Company may pay the City the fee based upon the surcharge billed subject to subsequent reductions to
account for uncollectibles, refunds and correction of erroneous billings. Company agrees to make its records
available for inspection by the City at reasonable times provided that the City and its designated representative
agree in writing not to disclose any information which would indicate the amount paid by any identifiable
customer or customers or any other information regarding identified customers. In addition, the Company
agrees to provide at the time of each payment a statement summarizing how the franchise fee payment was
determined, including information showing any adjustments to the total surcharge billed in the period for which
the payment is being made to account for any uncollectibles, refunds or error corrections.
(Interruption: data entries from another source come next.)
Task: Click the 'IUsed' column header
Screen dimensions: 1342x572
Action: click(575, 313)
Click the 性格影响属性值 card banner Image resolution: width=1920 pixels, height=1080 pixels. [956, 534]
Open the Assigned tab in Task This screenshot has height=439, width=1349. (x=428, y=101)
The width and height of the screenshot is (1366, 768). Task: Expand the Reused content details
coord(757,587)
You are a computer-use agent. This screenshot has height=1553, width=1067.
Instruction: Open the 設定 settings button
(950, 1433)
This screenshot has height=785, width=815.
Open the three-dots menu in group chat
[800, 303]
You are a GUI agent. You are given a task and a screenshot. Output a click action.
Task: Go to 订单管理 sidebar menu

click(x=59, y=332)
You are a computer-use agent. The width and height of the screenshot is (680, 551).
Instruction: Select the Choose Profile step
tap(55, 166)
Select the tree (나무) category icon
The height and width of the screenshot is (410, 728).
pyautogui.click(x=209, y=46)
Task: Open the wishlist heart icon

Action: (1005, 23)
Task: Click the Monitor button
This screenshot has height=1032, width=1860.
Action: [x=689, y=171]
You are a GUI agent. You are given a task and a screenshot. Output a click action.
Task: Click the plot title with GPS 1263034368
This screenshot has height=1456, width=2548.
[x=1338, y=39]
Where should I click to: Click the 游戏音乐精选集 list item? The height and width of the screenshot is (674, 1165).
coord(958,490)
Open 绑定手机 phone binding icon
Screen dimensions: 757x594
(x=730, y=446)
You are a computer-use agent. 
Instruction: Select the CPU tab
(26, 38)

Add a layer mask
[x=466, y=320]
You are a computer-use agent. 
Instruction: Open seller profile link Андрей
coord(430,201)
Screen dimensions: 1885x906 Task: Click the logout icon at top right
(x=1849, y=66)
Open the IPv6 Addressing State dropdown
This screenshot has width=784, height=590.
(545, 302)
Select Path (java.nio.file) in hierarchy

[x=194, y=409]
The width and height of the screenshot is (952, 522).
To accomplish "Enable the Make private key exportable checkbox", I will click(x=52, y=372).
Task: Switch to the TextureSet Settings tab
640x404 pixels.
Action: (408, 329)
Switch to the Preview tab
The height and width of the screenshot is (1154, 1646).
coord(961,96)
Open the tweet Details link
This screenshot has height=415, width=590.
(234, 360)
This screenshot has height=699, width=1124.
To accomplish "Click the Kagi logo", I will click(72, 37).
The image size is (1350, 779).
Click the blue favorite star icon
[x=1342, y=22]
9.5 Equivalent Fee Requirement. The separate ordinance imposing the fee shall not be effective
against Company unless it lawfully imposes and the City monthly or more often collects a fee or tax of the
same or greater equivalent amount on the receipts from sales of energy within the City by any other energy
supplier, provided that, as to such a supplier, the City has the authority to require a franchise fee or to impose a
tax. The “same or greater equivalent amount” shall be measured, if practicable, by comparing amounts
collected as a franchise fee from each similar customer, or by comparing, as to similar customers the
percentage of the annual bill represented by the amount collected for franchise fee purposes. The franchise
fee or tax shall be applicable to energy sales for any energy use related to heating, cooling or lighting, or to run
machinery and appliances, but shall not apply to energy sales for the purpose of providing fuel for vehicles. If
the Company specifically consents in writing to a franchise or separate ordinance collecting or failing to collect
a fee from another energy supplier in contravention of this Section 9.5, the foregoing conditions will be waived
to the extent of such written consent.
SECTION 10. PROVISIONS OF ORDINANCE.
10.1 Severability. Every section, provision, or part of this Ordinance is declared separate from
every other section, provision, or part; and if any section, provision, or part shall be held invalid, it shall not
affect any other section, provision, or part. Where a provision of any other City ordinance conflicts with the
provisions of this Ordinance, the provisions of this Ordinance shall prevail.
10.2 Limitation on Applicability. This Ordinance constitutes a franchise agreement between the
City and Company as the only parties and no provision of this franchise shall in any way inure to the benefit
of any third person (including the public at large) so as to constitute any such person as a third party
beneficiary of the agreement or of any one or more of the terms hereof, or otherwise give rise to any cause
of action in any person not a party hereto.
SECTION 11. AMENDMENT PROCEDURE.
Either party to this franchise agreement may at any time propose that the agreement be amended to
address a subject of concern and the other party will consider whether it agrees that the amendment is
mutually appropriate. If an amendment is agreed upon, this Ordinance may be amended at any time by the
City passing a subsequent ordinance declaring the provisions of the amendment, which amendatory
ordinance shall become effective upon the filing of Company’s written consent thereto with the City Clerk
within 90 days after the date of final passage by the City of the amendatory ordinance.
Passed by the City Council of the City of Maplewood, Minnesota on January 8, 2007.